[START]
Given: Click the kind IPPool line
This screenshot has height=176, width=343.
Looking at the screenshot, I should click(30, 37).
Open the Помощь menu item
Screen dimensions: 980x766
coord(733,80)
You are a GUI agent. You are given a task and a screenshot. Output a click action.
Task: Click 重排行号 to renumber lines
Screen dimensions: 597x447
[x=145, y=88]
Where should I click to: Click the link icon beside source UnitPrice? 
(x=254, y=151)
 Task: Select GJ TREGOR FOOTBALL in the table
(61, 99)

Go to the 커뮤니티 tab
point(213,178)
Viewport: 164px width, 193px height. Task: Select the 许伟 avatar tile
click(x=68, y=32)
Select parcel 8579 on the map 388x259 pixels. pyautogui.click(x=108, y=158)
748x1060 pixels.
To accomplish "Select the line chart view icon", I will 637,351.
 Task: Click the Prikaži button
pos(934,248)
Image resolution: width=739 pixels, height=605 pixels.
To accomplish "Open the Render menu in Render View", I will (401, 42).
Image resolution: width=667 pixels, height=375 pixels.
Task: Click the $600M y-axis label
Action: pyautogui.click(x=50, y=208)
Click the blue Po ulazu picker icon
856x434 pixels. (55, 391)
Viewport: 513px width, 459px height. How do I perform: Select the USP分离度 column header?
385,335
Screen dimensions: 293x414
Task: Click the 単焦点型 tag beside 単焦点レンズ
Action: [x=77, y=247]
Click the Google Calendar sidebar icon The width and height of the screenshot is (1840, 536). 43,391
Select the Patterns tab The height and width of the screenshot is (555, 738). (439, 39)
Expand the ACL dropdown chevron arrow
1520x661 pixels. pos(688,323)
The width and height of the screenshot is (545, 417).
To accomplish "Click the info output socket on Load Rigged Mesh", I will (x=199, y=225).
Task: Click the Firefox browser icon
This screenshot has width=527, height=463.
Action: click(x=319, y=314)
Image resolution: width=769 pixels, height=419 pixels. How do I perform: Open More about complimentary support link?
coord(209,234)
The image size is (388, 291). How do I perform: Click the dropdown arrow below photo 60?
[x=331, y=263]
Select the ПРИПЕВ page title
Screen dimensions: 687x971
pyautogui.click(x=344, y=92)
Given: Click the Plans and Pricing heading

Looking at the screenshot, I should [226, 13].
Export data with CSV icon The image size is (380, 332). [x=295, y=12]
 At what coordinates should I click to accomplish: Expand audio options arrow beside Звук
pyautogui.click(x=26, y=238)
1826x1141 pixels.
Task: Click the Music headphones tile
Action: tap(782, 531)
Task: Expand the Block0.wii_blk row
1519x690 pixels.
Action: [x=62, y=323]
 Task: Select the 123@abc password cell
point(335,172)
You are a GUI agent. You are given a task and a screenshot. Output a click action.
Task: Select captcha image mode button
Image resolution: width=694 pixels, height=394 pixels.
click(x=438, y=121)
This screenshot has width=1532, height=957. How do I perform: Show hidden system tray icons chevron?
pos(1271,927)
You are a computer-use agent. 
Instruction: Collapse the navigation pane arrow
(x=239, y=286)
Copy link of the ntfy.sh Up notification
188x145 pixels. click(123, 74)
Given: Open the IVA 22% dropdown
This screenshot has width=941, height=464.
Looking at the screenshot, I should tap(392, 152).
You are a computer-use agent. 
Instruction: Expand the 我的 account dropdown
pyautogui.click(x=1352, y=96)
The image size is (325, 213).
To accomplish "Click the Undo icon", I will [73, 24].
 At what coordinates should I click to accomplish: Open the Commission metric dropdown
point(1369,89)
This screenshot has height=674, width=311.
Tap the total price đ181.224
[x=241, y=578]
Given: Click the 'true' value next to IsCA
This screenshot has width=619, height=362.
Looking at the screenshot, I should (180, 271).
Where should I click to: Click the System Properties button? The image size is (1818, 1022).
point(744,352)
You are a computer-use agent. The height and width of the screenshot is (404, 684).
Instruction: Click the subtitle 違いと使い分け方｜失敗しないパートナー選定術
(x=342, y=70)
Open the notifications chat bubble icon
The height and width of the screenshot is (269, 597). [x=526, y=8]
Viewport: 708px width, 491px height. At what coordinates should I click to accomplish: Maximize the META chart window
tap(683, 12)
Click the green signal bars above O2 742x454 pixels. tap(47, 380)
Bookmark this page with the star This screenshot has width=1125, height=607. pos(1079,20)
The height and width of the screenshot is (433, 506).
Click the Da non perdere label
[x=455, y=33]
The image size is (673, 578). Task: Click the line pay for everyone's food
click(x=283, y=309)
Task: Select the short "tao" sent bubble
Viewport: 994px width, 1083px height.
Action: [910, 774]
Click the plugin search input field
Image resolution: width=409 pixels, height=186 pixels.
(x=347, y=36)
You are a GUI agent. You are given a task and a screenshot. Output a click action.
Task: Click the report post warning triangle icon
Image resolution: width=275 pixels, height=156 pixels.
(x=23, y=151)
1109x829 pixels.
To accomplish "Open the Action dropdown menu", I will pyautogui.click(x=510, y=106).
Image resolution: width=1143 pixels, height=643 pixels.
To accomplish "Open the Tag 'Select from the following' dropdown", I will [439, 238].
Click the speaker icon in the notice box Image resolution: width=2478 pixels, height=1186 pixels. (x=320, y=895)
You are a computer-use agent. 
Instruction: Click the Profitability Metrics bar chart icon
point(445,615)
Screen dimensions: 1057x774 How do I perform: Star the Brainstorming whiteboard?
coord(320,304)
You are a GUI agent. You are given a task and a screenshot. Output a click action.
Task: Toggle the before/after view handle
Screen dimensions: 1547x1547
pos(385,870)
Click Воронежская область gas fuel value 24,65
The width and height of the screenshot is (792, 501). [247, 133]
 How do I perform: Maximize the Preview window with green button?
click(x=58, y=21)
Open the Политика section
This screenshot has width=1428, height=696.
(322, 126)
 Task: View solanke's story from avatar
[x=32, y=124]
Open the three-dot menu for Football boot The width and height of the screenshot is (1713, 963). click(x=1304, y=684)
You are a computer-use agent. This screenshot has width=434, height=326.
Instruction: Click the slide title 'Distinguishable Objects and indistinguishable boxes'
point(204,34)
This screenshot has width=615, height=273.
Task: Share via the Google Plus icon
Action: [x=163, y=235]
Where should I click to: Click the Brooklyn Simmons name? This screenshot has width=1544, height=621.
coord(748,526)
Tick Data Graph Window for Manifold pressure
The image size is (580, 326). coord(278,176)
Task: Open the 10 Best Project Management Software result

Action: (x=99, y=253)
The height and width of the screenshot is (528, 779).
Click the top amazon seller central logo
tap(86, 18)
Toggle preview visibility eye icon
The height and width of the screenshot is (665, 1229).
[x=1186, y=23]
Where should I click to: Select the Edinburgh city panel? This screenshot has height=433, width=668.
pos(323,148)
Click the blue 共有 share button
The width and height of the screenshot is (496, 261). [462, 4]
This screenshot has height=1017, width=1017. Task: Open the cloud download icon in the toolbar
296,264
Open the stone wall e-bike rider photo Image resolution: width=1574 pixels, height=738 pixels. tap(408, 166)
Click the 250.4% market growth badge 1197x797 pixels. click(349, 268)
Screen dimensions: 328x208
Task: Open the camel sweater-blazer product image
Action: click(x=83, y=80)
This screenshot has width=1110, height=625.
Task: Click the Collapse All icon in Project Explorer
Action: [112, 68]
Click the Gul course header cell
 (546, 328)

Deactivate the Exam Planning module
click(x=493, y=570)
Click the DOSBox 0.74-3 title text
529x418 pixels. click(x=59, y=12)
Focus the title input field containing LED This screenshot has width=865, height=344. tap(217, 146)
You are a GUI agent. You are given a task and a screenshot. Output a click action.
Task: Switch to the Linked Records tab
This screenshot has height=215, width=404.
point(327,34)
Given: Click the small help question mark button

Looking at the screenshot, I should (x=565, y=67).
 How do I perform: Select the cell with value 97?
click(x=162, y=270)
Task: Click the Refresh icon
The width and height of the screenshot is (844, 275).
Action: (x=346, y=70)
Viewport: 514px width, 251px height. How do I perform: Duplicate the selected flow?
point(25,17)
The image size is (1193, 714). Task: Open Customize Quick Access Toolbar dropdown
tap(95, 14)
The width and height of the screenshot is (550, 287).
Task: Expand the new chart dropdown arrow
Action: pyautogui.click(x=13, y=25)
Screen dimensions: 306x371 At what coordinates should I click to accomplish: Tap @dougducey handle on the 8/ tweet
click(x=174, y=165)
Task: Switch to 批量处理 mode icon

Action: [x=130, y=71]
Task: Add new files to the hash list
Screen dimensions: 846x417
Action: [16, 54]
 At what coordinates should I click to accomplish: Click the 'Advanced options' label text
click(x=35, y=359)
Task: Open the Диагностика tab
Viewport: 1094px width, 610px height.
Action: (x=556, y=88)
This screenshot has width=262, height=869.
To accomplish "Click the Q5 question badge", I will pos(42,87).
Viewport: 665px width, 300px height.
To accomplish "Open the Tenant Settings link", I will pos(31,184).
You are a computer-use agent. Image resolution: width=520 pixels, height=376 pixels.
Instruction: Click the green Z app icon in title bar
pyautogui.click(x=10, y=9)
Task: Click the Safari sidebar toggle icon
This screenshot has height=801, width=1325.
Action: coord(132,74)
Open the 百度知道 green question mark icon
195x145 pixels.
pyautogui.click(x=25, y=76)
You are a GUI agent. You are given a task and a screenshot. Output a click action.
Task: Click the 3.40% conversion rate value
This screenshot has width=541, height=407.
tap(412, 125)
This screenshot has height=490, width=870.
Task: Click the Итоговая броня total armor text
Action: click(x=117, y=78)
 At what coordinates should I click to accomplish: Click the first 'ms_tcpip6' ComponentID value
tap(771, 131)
[END]
(The problem): Repeat the lines from the one containing "Given: Click the 'true' value next to IsCA" through the one containing "(x=342, y=70)", word for word.

(The output):
Given: Click the 'true' value next to IsCA
This screenshot has width=619, height=362.
Looking at the screenshot, I should (180, 271).
Where should I click to: Click the System Properties button? The image size is (1818, 1022).
point(744,352)
You are a computer-use agent. The height and width of the screenshot is (404, 684).
Instruction: Click the subtitle 違いと使い分け方｜失敗しないパートナー選定術
(x=342, y=70)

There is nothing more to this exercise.